→ Extracted text
## Start
Since it is difficult to distinguish the different colors in a flame (also, a flame is constantly changing shape), markers of some sort are needed to trace the pattern of the changing flame. Solid particles (similar to the small, visible wood embers that float upward in the gas flow of a campfire) thrown into the flame in such a way as to not disturb the flame is what will help us measure the speed distribution. These particles need to be dark so they will be visible against the flame. Using video, we can trace the movement of particles in each frame, and from position data taken in each frame, we can compute the average velocity of each particle from frame to frame. A pattern should result; particles near the outside of the flame should move with different speeds than particles near the center of the flame, and perhaps more patterns may result due to the effect of the convection currents around the flame.

I've heard a bit about particle-image velocimetry; there are programs available that will allow the position of a particle to be tracked over time, and for a product, a graph showing average velocity vectors of particles is made. Duke's physics department has one such program, written by a graduate student. The only problem with that program is that the program treats light spots on a frame to be particles, and not dark spots. The program would have to be modified for the purpose of locating the dark particles in our flame.
## End
→ Written instruction 1
In the text on tracking particles in a flame, why do the particles have to be dark?
→ Written instruction 2
Carry on the text about tracking particles in a flame, picking up after its final sentence.

[Recorded data]
## Start
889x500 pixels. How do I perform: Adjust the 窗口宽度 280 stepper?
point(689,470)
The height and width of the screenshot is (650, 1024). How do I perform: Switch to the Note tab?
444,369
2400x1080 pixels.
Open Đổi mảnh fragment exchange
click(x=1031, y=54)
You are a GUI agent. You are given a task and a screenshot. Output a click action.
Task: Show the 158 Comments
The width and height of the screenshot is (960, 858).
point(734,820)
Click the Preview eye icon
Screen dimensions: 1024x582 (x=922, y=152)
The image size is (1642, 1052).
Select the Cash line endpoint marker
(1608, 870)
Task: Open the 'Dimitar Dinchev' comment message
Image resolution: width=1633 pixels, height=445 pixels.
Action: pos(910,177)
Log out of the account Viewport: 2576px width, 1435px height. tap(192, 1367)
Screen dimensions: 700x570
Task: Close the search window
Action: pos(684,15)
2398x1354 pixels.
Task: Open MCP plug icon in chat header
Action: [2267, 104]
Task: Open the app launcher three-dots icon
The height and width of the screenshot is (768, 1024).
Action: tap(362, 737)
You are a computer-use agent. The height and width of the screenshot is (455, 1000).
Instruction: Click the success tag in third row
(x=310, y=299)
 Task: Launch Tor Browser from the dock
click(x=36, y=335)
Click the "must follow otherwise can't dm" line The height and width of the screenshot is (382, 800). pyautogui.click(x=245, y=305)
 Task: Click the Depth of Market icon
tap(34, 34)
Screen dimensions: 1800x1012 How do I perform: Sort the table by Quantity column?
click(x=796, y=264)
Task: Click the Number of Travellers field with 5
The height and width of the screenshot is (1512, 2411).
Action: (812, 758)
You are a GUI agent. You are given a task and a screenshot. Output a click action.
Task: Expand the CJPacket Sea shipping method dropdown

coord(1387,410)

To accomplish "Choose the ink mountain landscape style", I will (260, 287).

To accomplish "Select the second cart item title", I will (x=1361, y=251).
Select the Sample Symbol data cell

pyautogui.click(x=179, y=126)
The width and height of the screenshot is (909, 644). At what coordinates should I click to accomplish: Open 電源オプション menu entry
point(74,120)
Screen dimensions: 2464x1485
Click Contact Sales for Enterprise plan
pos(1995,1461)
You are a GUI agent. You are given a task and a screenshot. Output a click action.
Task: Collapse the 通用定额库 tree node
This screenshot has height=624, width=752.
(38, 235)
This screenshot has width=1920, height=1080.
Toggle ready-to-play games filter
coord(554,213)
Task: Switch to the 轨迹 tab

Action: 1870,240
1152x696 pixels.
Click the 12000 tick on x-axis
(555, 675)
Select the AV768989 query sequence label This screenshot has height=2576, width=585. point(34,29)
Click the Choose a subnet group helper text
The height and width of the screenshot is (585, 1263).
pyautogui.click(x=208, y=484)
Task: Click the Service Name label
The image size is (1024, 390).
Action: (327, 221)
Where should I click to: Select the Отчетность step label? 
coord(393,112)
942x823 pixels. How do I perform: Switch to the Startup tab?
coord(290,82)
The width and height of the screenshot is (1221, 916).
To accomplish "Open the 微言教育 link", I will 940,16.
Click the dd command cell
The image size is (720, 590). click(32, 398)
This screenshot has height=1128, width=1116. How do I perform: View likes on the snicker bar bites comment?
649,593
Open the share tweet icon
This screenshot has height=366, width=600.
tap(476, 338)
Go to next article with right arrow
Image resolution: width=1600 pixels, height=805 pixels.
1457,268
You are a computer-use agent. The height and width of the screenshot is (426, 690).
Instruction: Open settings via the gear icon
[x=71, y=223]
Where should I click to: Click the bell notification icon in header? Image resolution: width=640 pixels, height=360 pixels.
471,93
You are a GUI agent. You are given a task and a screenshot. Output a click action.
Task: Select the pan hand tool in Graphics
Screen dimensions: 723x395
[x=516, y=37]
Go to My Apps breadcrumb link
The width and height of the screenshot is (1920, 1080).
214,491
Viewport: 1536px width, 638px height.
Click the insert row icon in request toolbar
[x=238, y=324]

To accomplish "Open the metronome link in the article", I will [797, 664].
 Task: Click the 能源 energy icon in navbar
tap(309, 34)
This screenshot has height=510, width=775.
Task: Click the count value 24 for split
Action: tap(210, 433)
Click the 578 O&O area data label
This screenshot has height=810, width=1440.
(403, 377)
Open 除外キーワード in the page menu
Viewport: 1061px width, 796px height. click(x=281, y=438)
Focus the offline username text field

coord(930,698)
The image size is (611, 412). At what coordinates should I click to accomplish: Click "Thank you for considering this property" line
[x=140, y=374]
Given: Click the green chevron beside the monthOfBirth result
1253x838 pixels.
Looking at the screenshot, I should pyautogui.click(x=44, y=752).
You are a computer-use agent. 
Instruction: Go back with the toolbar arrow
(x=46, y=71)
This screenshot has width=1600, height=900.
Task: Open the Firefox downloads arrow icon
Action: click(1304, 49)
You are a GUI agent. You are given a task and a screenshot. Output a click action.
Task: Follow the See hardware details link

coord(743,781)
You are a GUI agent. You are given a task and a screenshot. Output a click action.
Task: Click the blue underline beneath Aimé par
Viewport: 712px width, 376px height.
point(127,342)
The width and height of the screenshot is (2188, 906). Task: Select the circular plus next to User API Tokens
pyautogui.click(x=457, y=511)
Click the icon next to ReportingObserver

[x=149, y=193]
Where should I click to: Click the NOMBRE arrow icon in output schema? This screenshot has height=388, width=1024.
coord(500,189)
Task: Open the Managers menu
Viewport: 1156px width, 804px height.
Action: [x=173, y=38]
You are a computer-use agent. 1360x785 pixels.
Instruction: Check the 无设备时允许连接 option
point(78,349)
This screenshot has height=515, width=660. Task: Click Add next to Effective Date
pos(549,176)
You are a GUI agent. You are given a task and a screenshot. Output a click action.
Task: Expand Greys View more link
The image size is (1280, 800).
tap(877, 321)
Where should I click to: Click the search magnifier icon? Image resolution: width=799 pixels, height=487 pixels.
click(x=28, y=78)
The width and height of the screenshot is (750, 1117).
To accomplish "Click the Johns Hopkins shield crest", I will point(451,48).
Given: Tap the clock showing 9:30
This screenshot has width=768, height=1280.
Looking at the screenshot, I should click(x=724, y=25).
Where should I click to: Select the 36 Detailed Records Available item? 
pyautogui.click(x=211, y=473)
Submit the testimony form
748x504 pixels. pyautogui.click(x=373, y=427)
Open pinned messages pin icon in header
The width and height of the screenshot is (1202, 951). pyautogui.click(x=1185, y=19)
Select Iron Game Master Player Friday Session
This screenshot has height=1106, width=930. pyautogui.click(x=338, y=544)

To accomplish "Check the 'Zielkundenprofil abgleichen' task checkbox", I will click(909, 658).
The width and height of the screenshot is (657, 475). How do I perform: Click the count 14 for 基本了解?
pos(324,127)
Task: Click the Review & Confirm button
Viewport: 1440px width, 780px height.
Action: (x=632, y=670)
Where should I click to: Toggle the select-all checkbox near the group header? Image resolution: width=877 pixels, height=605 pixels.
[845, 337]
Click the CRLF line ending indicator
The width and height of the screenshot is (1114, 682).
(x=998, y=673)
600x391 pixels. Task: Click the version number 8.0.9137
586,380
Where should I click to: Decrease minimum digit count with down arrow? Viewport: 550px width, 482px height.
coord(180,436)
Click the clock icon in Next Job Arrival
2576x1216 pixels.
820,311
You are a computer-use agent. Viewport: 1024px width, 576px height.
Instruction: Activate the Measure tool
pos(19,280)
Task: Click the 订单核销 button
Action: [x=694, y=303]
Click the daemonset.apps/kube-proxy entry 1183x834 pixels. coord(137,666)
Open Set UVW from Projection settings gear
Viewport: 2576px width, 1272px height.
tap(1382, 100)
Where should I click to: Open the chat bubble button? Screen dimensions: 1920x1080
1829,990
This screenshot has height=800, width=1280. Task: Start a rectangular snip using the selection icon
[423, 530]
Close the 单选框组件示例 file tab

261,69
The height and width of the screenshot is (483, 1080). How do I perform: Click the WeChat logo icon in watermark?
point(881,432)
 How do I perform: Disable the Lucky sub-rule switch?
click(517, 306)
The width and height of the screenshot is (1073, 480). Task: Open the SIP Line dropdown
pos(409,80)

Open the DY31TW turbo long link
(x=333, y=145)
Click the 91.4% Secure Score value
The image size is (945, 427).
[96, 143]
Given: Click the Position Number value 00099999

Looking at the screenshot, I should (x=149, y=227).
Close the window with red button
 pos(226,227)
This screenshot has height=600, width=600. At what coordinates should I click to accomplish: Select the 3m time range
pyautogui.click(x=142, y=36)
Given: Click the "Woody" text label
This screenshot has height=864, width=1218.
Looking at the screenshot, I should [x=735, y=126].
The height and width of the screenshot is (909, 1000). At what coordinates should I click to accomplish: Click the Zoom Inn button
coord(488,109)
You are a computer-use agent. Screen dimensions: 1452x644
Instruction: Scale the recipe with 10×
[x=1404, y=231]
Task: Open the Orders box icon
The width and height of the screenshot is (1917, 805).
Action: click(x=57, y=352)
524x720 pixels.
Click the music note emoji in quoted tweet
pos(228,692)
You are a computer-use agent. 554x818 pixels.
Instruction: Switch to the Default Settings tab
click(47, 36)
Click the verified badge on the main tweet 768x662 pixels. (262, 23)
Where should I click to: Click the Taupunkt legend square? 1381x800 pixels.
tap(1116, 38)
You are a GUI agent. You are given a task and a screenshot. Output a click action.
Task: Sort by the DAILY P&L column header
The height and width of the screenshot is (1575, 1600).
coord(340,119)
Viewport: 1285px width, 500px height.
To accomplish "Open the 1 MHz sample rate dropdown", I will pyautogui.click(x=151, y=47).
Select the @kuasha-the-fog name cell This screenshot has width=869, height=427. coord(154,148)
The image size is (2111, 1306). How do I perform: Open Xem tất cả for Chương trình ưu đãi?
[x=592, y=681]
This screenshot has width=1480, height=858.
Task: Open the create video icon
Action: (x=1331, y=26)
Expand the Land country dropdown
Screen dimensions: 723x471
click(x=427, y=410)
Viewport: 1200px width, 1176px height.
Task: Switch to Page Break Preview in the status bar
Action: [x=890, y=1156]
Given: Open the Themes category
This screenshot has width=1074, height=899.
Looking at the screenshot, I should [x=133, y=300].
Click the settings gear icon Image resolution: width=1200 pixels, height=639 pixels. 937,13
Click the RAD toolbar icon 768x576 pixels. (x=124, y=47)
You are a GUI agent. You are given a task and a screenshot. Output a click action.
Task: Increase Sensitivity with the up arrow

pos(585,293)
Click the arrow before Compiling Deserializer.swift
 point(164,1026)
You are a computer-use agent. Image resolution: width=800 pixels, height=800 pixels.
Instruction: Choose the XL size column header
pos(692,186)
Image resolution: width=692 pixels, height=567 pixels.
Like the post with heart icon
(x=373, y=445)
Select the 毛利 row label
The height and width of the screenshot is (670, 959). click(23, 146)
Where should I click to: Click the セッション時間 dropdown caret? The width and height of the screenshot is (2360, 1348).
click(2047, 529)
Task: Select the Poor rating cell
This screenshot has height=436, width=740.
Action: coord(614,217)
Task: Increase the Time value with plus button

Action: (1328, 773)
## End
→ Written response 1
They have to be dark so they will be visible against the flame.

→ Written response 2
1. Dropped Paper

If a rectangular piece of paper is dropped from a height of a couple of meters, it will rotate around its long axis whilst sliding down at a certain angle. What parameters does the angle depend on?

Ideas:

I've got a report from the Internet that explains the parameters that the angle depends on, but the experiment to find these parameters was done with a strip in water, not a strip in air. Therefore, results may be different, although the principles used to investigate this problem are likely the same. Water and air are both fluids, so fluid dynamics will be essential in explaining the parameters.

Besides reading this report, more research should be done on the Froude number and how to calculate it. This number will be essential to explaining the parameters that govern the paper strip's movement through air.

The first step of this experiment is to obtain a rectangular piece of paper. The paper should be stiff so that slight bends in the paper won't have to contribute to our analysis by introducing more variables. The paper needs to be massed and measured. It also needs to be quite flat so that we can treat the paper as being two-dimensional, ideally. If the fluid dynamics we will be using requires three-dimensional objects, then we can determine the depth of the paper strip later.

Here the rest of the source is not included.